[Stored data]
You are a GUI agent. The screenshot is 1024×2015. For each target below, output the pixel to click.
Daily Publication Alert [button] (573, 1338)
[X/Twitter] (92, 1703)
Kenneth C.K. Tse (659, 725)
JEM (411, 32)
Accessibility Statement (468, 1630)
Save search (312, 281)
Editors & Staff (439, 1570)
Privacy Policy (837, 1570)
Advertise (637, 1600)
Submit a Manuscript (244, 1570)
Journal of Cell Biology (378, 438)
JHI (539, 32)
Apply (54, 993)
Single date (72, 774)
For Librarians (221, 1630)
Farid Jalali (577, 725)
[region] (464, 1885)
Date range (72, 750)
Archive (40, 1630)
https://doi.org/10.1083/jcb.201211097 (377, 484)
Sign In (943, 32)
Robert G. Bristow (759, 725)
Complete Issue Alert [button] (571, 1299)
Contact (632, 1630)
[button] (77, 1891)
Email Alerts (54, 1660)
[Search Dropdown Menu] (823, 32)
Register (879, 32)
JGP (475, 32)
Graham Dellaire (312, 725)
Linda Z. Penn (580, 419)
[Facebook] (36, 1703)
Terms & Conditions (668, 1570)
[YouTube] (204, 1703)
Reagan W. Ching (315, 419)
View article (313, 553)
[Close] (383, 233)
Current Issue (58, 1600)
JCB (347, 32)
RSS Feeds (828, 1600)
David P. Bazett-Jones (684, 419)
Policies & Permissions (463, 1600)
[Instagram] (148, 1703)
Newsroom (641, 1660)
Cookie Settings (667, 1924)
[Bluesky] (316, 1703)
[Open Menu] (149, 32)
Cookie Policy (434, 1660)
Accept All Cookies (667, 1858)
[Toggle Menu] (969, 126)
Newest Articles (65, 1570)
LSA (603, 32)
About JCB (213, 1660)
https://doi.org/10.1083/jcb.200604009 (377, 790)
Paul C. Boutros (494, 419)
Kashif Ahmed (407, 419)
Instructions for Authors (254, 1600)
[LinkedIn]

What you should do:
Write the entries above out again. Match them exactly.

Answer area:
You are a GUI agent. The screenshot is 1024×2015. For each target below, output the pixel to click.
Daily Publication Alert [button] (573, 1338)
[X/Twitter] (92, 1703)
Kenneth C.K. Tse (659, 725)
JEM (411, 32)
Accessibility Statement (468, 1630)
Save search (312, 281)
Editors & Staff (439, 1570)
Privacy Policy (837, 1570)
Advertise (637, 1600)
Submit a Manuscript (244, 1570)
Journal of Cell Biology (378, 438)
JHI (539, 32)
Apply (54, 993)
Single date (72, 774)
For Librarians (221, 1630)
Farid Jalali (577, 725)
[region] (464, 1885)
Date range (72, 750)
Archive (40, 1630)
https://doi.org/10.1083/jcb.201211097 (377, 484)
Sign In (943, 32)
Robert G. Bristow (759, 725)
Complete Issue Alert [button] (571, 1299)
Contact (632, 1630)
[button] (77, 1891)
Email Alerts (54, 1660)
[Search Dropdown Menu] (823, 32)
Register (879, 32)
JGP (475, 32)
Graham Dellaire (312, 725)
Linda Z. Penn (580, 419)
[Facebook] (36, 1703)
Terms & Conditions (668, 1570)
[YouTube] (204, 1703)
Reagan W. Ching (315, 419)
View article (313, 553)
[Close] (383, 233)
Current Issue (58, 1600)
JCB (347, 32)
RSS Feeds (828, 1600)
David P. Bazett-Jones (684, 419)
Policies & Permissions (463, 1600)
[Instagram] (148, 1703)
Newsroom (641, 1660)
Cookie Settings (667, 1924)
[Bluesky] (316, 1703)
[Open Menu] (149, 32)
Cookie Policy (434, 1660)
Accept All Cookies (667, 1858)
[Toggle Menu] (969, 126)
Newest Articles (65, 1570)
LSA (603, 32)
About JCB (213, 1660)
https://doi.org/10.1083/jcb.200604009 (377, 790)
Paul C. Boutros (494, 419)
Kashif Ahmed (407, 419)
Instructions for Authors (254, 1600)
[LinkedIn]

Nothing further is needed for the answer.